__Instruction 1__.
Answer these from the Gold Cup text:
(a) How many teams took part in the tournament?
(b) How many goals were scored in total?
(c) At which venue was the final played?
__Instruction 2__. Retype the passage of the Gold Cup text starting with "- Runners-up: Ards" and going on through "Northern Irish football.", with no changes.

__Supplied text__.
1967–68 Gold Cup

Tournament details
- Country: Northern Ireland
- Teams: 12

Final positions
- Champions: Linfield (22nd win)
- Runners-up: Ards

Tournament statistics
- Matches played: 14
- Goals scored: 59 (4.21 per match)

= 1967–68 Gold Cup =

The 1967–68 Gold Cup was the 49th edition of the Gold Cup, a cup competition in Northern Irish football.

The tournament was won by Linfield for the 22nd time, defeating Ards 3–2 in the final at The Oval.

__Collected material__.

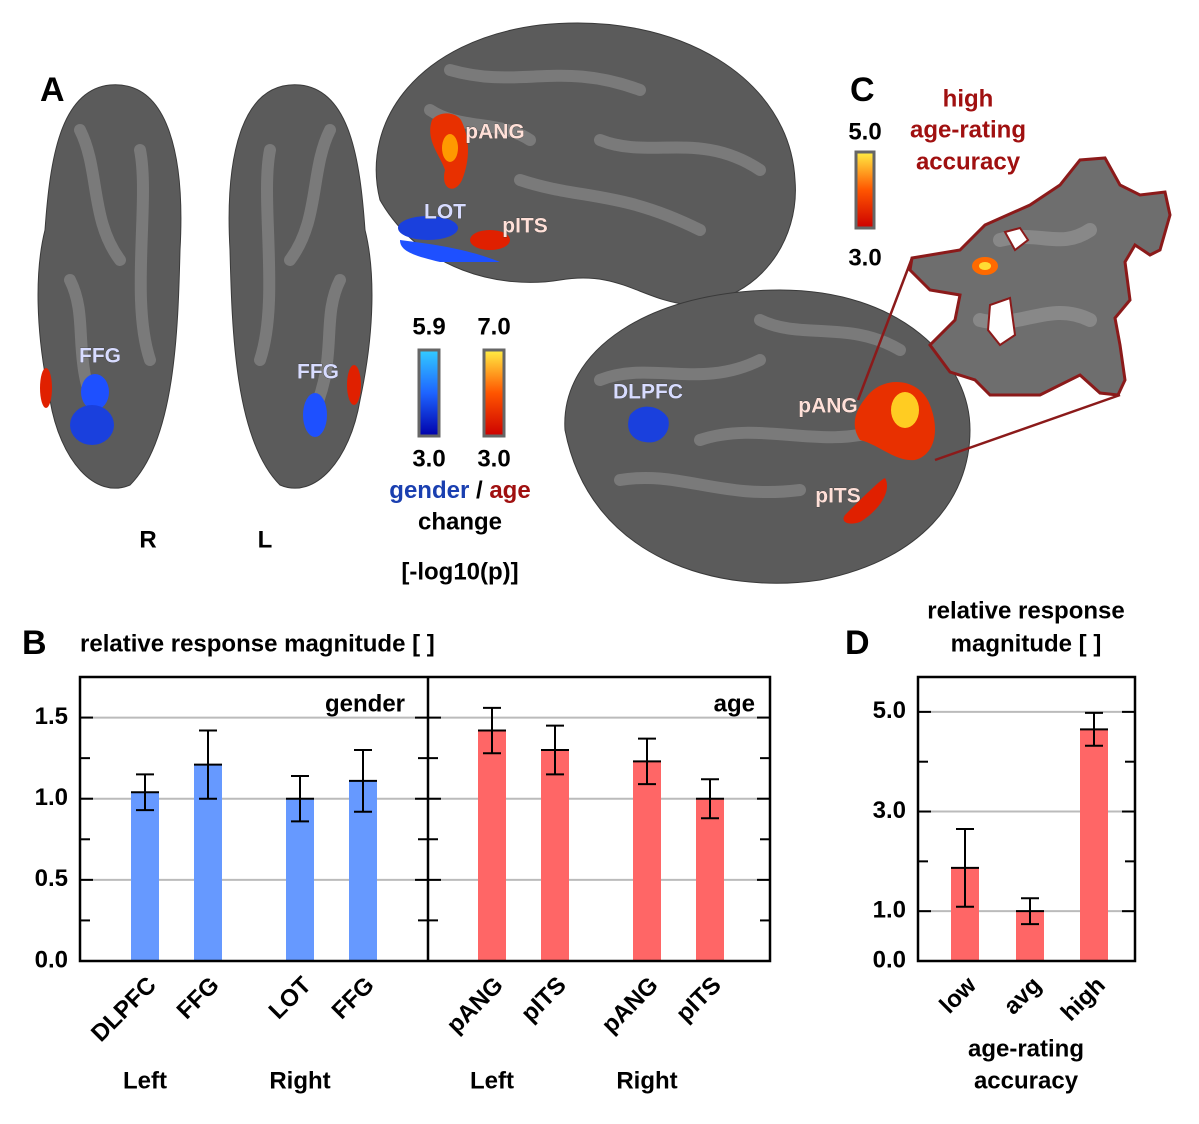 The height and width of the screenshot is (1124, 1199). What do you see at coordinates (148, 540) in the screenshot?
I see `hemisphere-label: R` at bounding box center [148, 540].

__Response box 1__.
(a) 12
(b) 59
(c) The Oval

__Response box 2__.
- Runners-up: Ards

Tournament statistics
- Matches played: 14
- Goals scored: 59 (4.21 per match)

= 1967–68 Gold Cup =

The 1967–68 Gold Cup was the 49th edition of the Gold Cup, a cup competition in Northern Irish football.